[Exercise requirements]: Word for word, copy the data that follows and skip its pictures.

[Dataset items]
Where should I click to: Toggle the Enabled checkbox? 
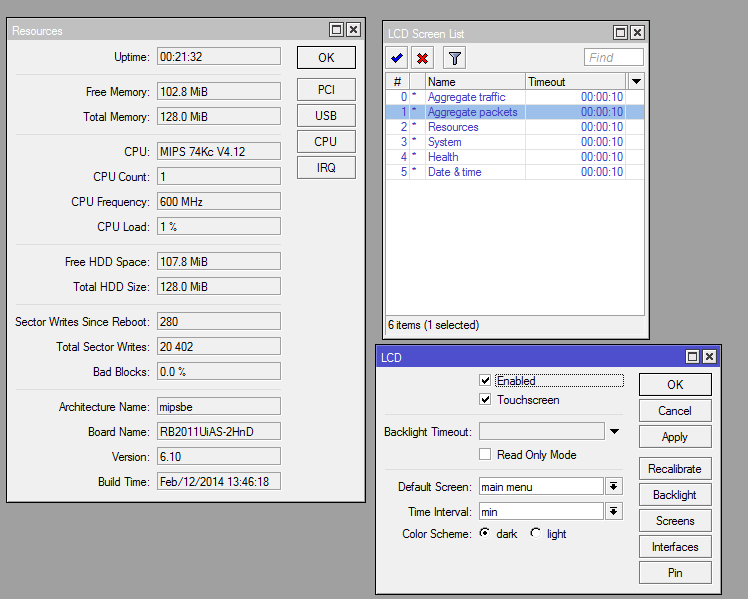point(485,381)
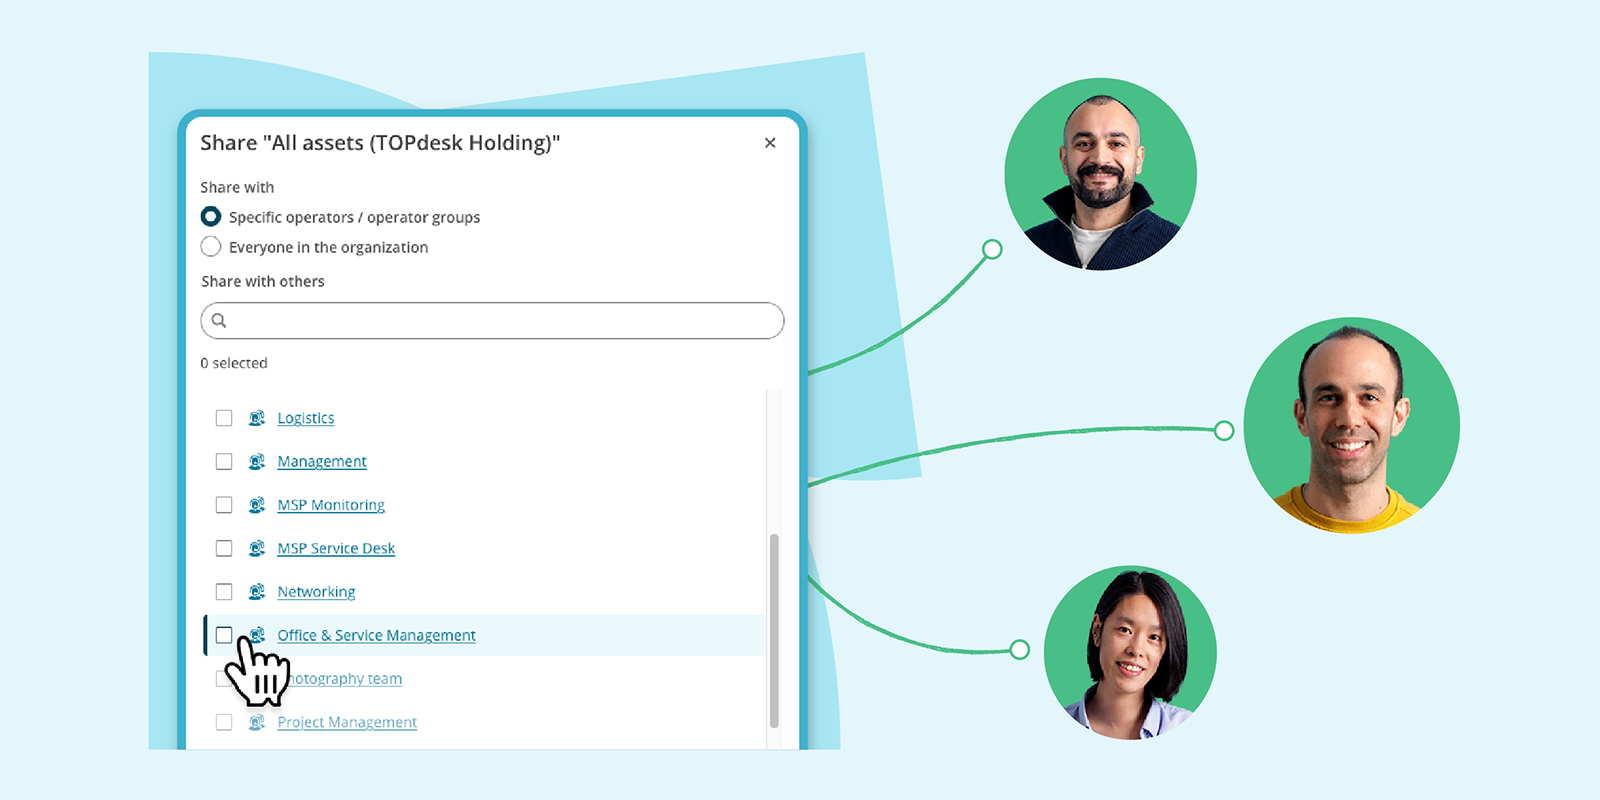Open the MSP Service Desk link
The height and width of the screenshot is (800, 1600).
(x=336, y=549)
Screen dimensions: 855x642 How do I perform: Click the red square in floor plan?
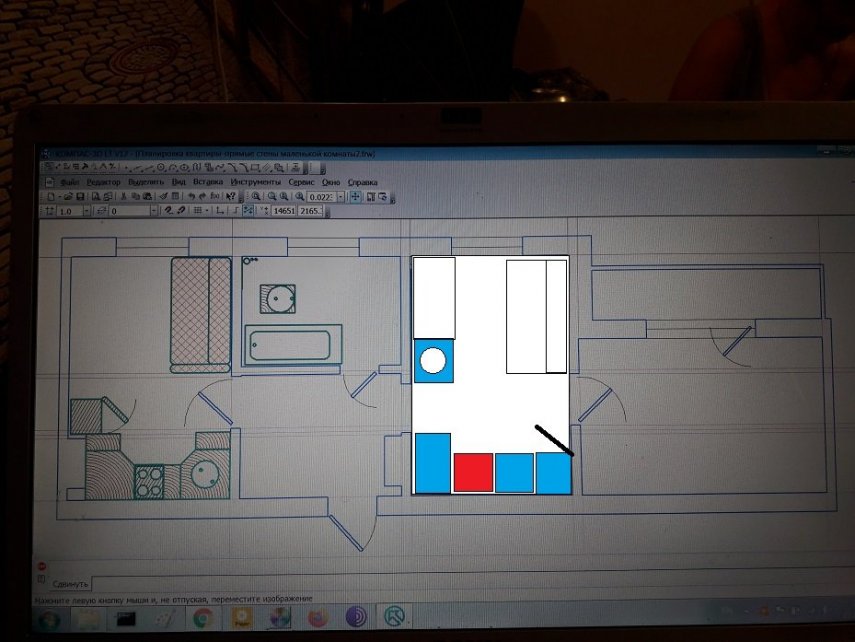pos(473,472)
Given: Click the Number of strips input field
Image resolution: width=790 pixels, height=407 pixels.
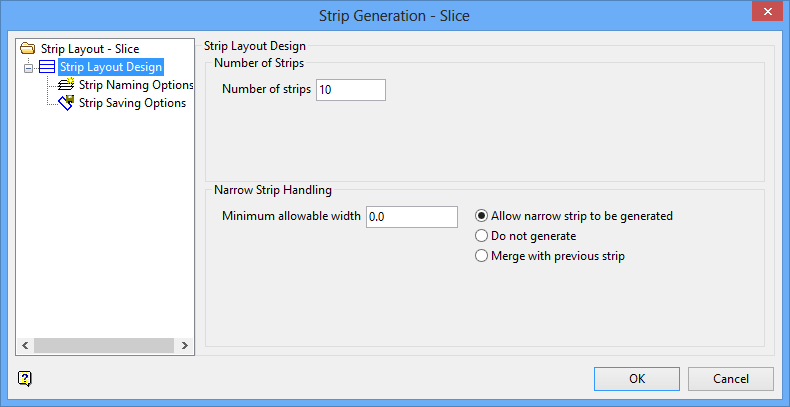Looking at the screenshot, I should click(350, 90).
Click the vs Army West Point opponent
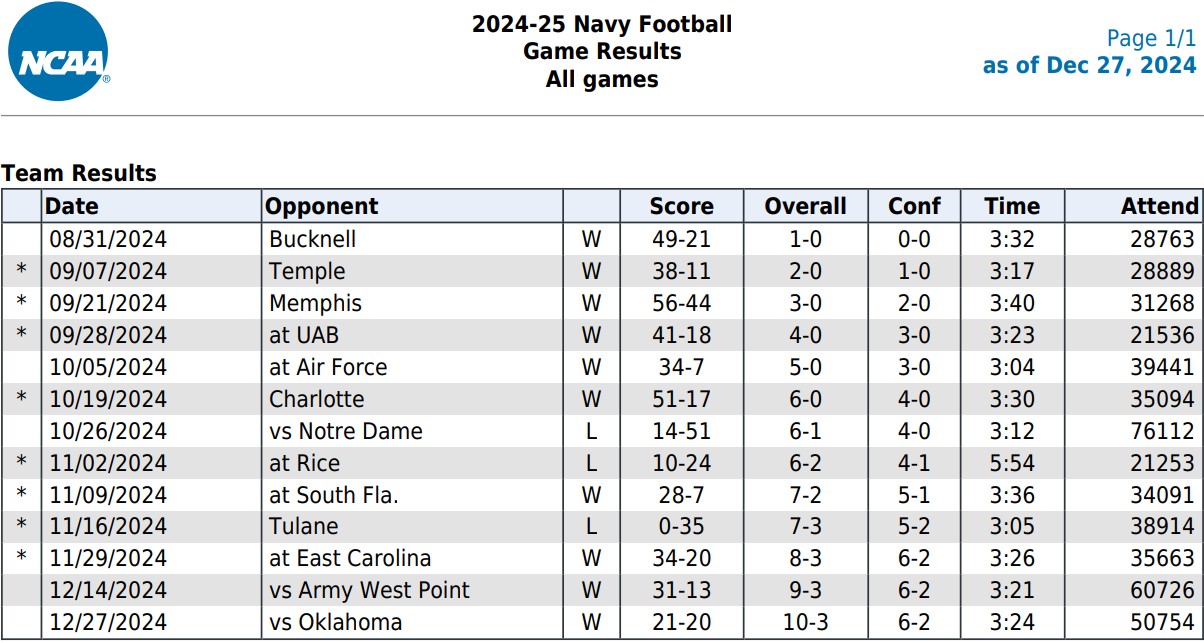The image size is (1204, 643). click(x=369, y=590)
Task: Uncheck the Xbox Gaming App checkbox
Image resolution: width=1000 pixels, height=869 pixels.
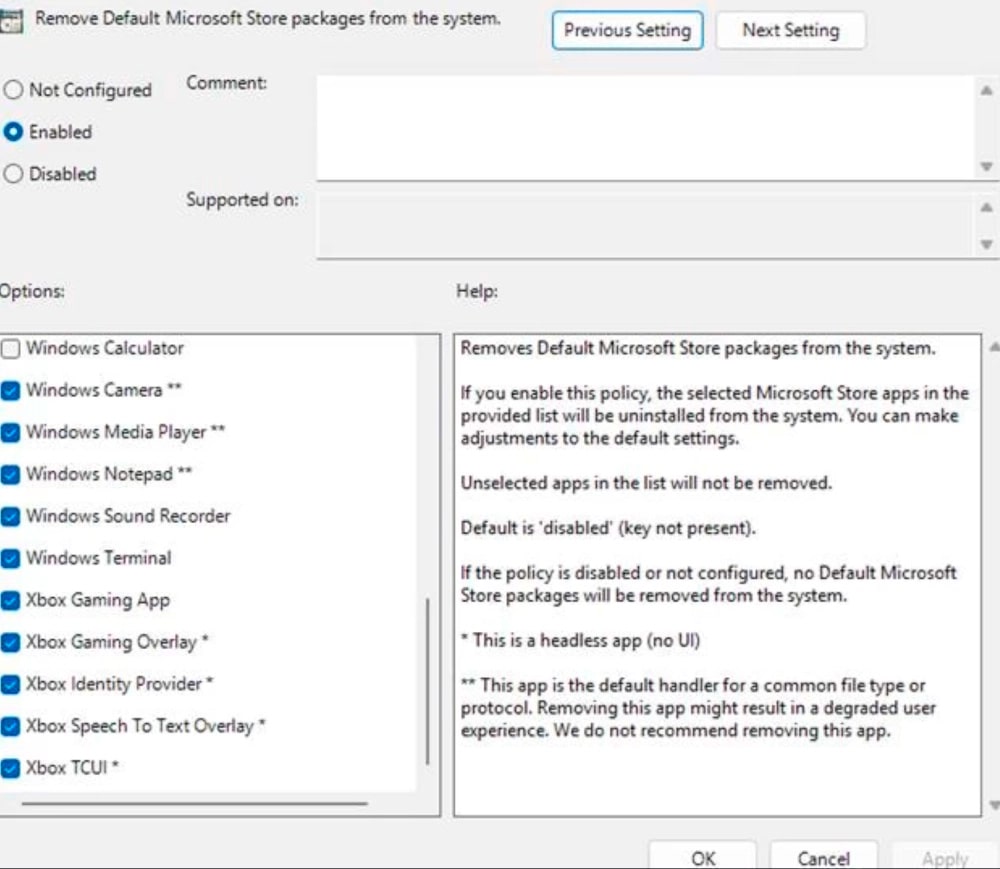Action: point(11,601)
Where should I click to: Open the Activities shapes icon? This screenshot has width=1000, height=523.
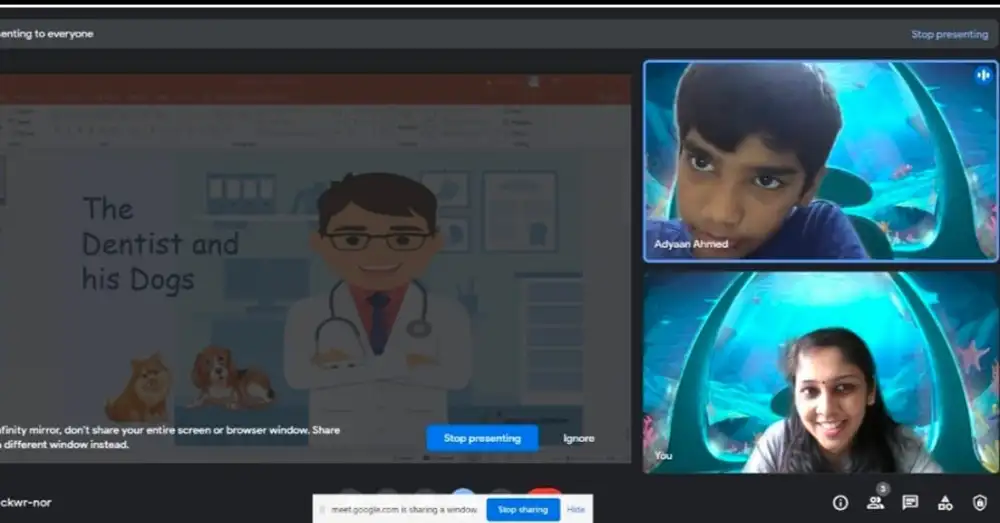point(945,502)
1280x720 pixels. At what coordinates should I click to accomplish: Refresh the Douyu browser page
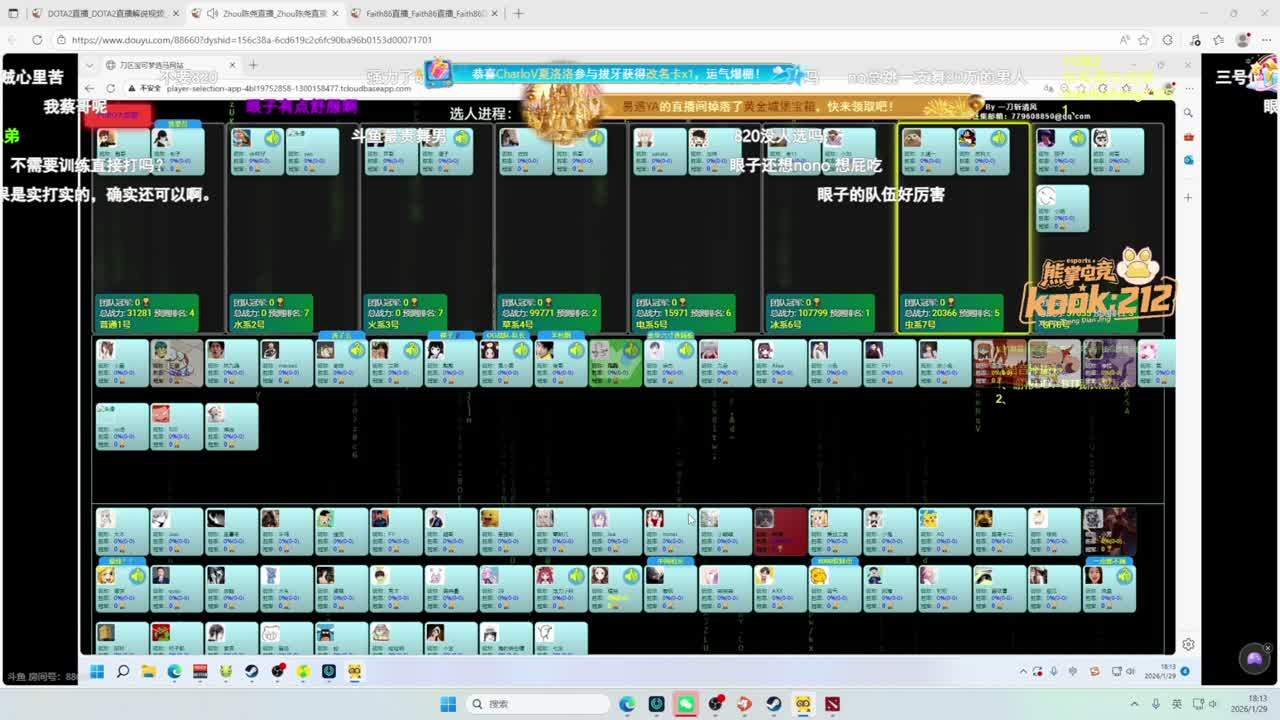point(37,40)
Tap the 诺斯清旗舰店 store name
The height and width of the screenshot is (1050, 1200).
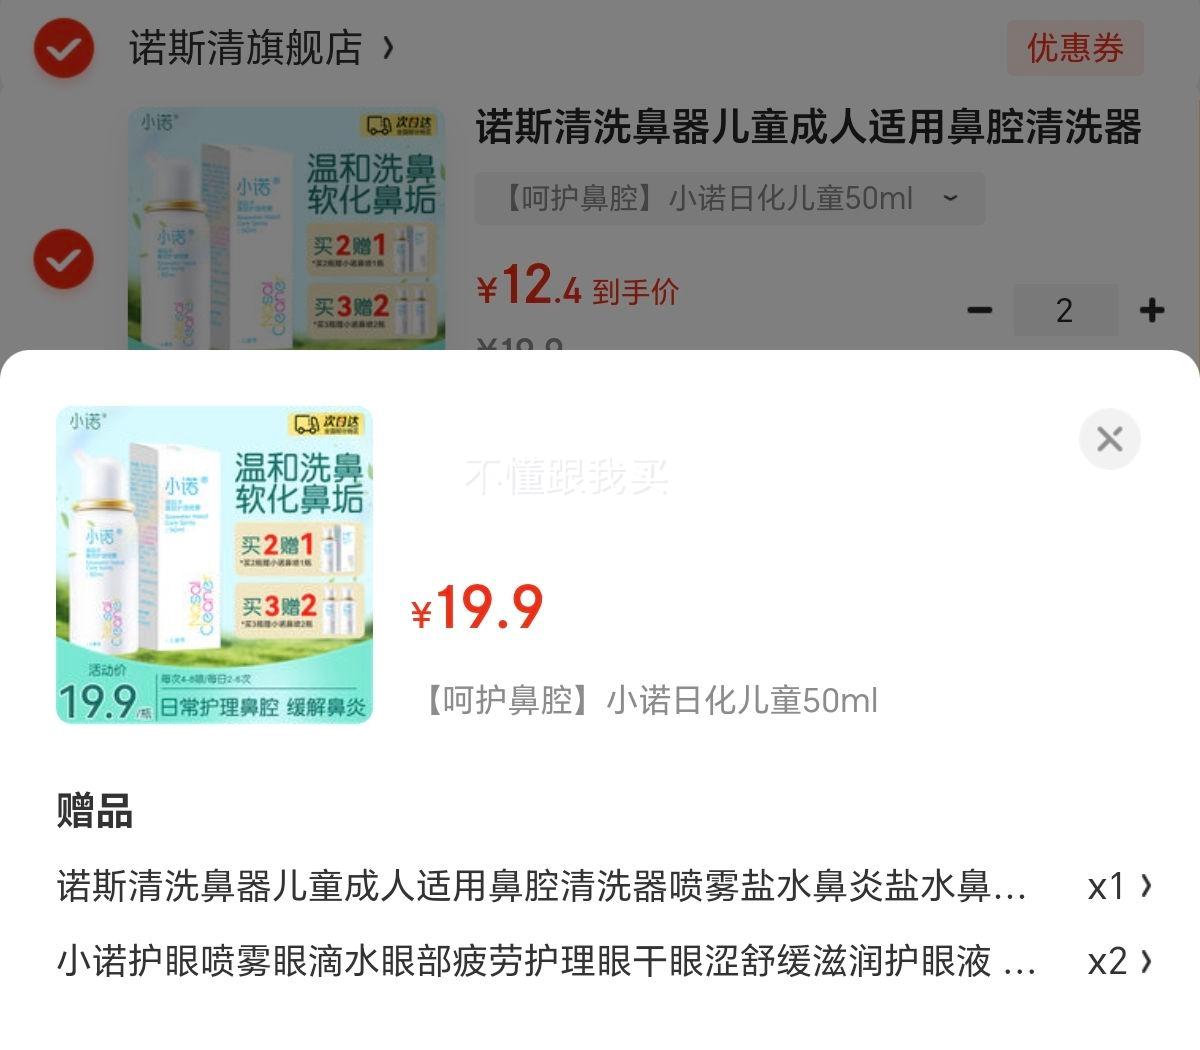pos(245,48)
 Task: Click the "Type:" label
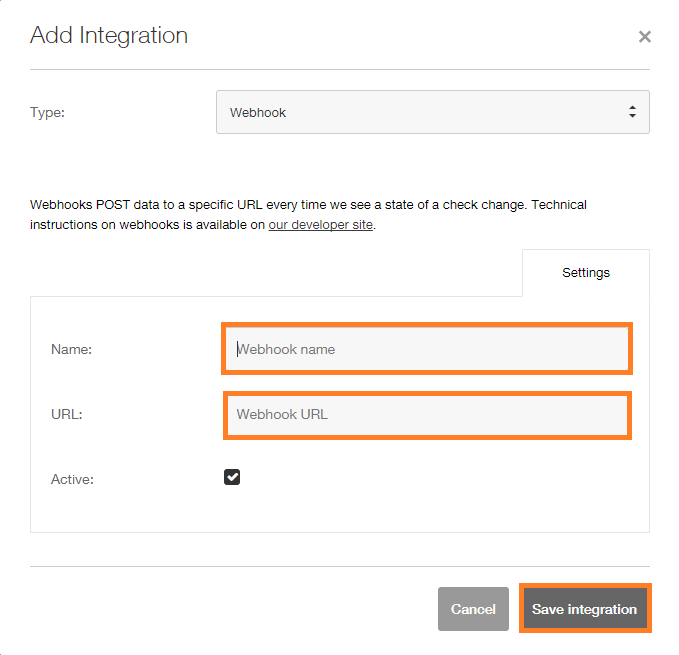point(47,112)
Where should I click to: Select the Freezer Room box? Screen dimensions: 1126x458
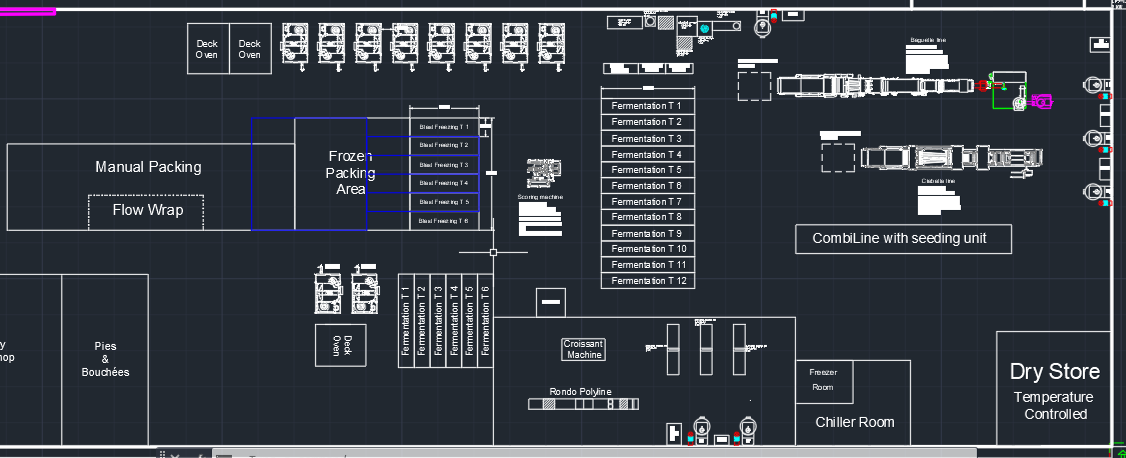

[Problem solution]:
Where should I click to: Toggle the Enabled checkbox? 
point(485,381)
Open the MSP Service Desk link
The height and width of the screenshot is (800, 1600).
(x=336, y=549)
Screen dimensions: 855x642 How do I perform: Click the red square in floor plan?
pos(473,472)
Given: Click the Number of strips input field
Image resolution: width=790 pixels, height=407 pixels.
Looking at the screenshot, I should click(350, 90).
Click the vs Army West Point opponent
The image size is (1204, 643). click(x=369, y=590)
Task: Uncheck the Xbox Gaming App checkbox
Image resolution: width=1000 pixels, height=869 pixels.
Action: point(11,601)
Where should I click to: Open the Activities shapes icon? This screenshot has width=1000, height=523.
point(945,502)
1280x720 pixels. At what coordinates should I click to accomplish: Refresh the Douyu browser page
point(37,40)
Tap the 诺斯清旗舰店 store name
The height and width of the screenshot is (1050, 1200).
pos(245,48)
 Task: Click the "Type:" label
point(47,112)
Where should I click to: Select the Freezer Room box? Screen dimensions: 1126x458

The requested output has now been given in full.